Start of Supplied material

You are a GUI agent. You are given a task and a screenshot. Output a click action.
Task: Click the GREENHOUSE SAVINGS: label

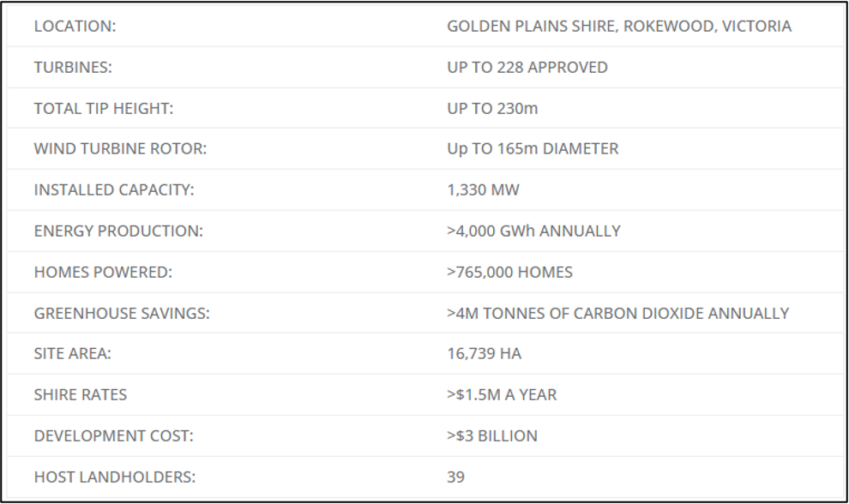point(122,314)
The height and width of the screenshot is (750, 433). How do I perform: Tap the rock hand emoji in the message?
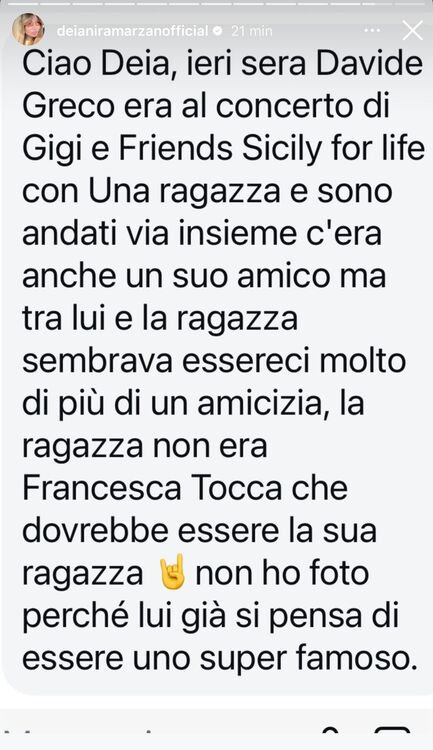coord(172,572)
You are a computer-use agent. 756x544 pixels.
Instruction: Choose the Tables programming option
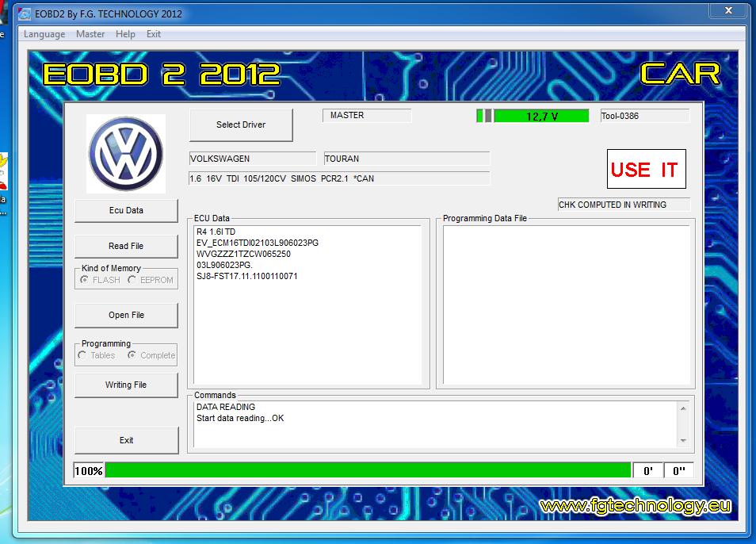tap(82, 355)
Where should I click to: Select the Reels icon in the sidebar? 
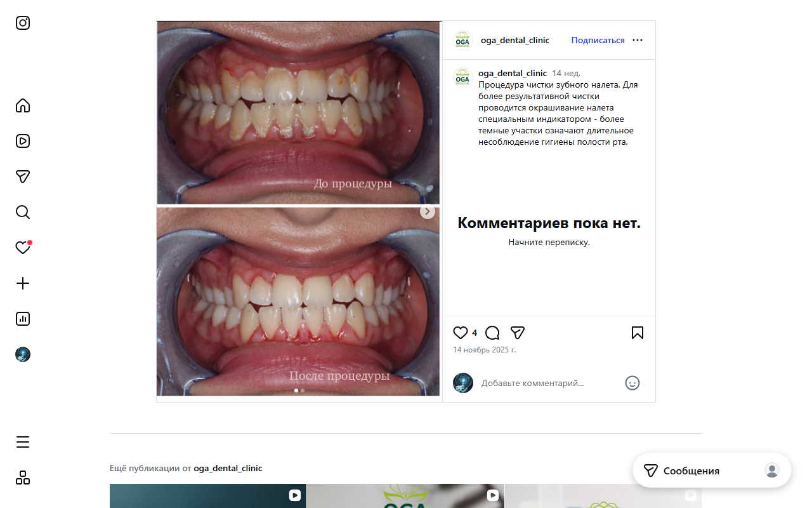[23, 141]
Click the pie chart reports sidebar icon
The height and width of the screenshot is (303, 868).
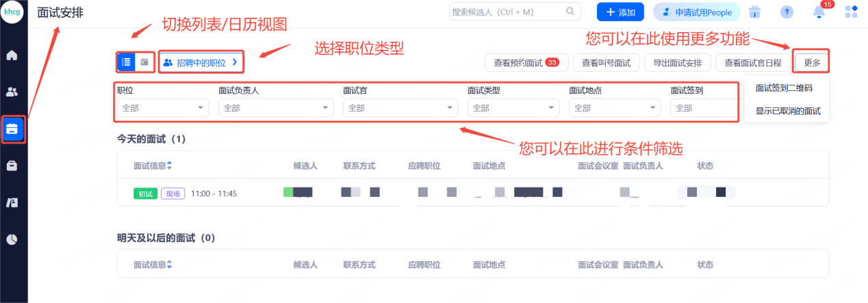pyautogui.click(x=12, y=239)
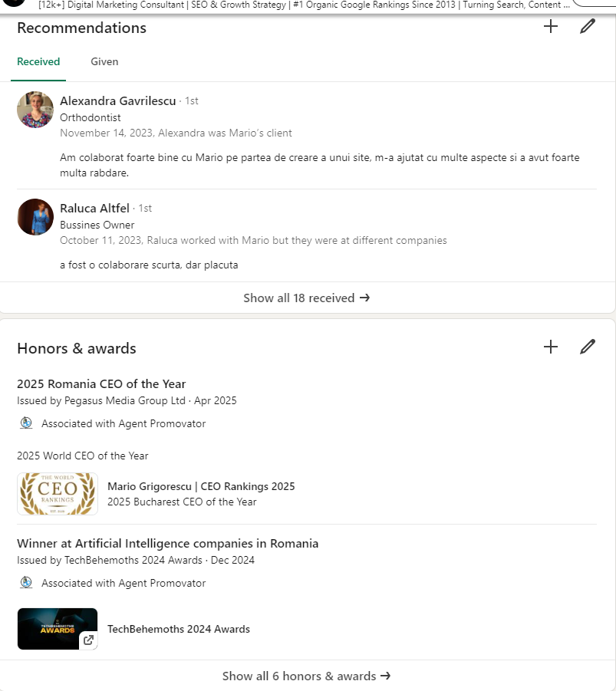616x691 pixels.
Task: Open Mario Grigorescu CEO Rankings 2025 link
Action: pos(201,485)

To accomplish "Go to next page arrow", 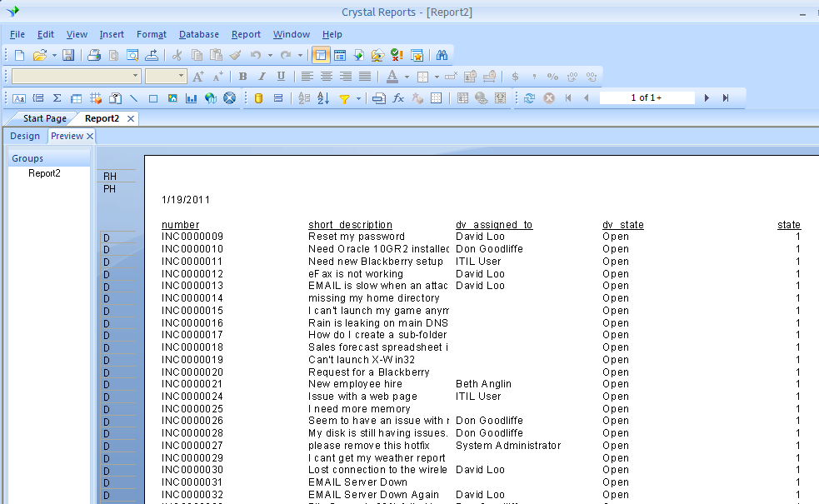I will click(707, 98).
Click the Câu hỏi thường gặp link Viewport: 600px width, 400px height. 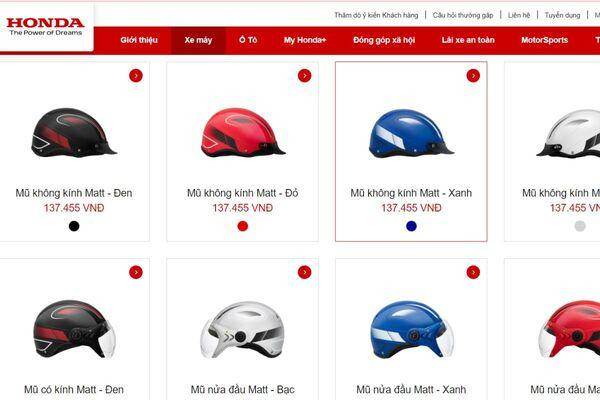(x=463, y=15)
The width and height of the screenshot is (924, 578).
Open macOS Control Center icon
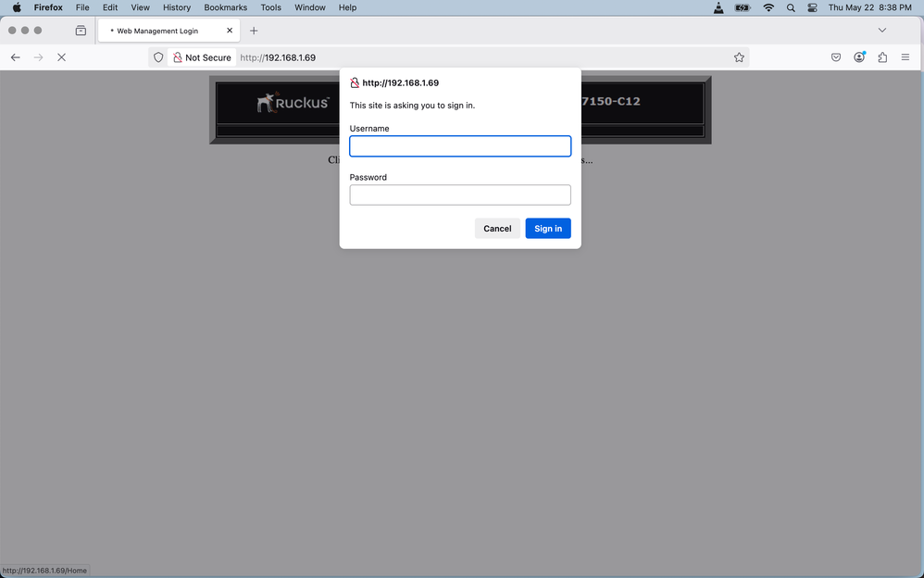[812, 7]
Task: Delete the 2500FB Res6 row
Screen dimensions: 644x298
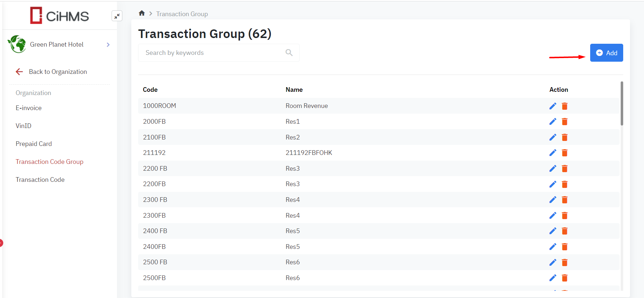Action: (x=564, y=278)
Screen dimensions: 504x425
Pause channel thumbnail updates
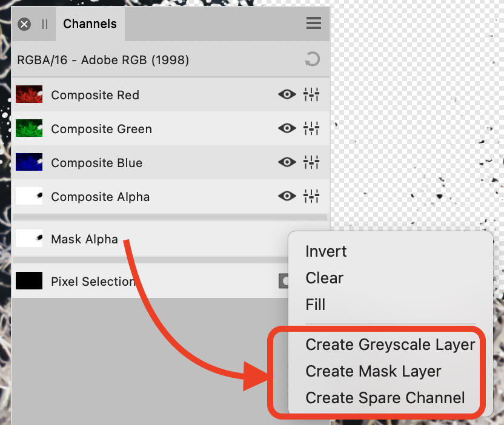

End of Supplied material

• _Task description_
Only exact duplicates of the lines from the one containing "Screen dimensions: 504x425" through the final line of the entries, both included, are needed, with pictures left out.

• _Output_
Screen dimensions: 504x425
Pause channel thumbnail updates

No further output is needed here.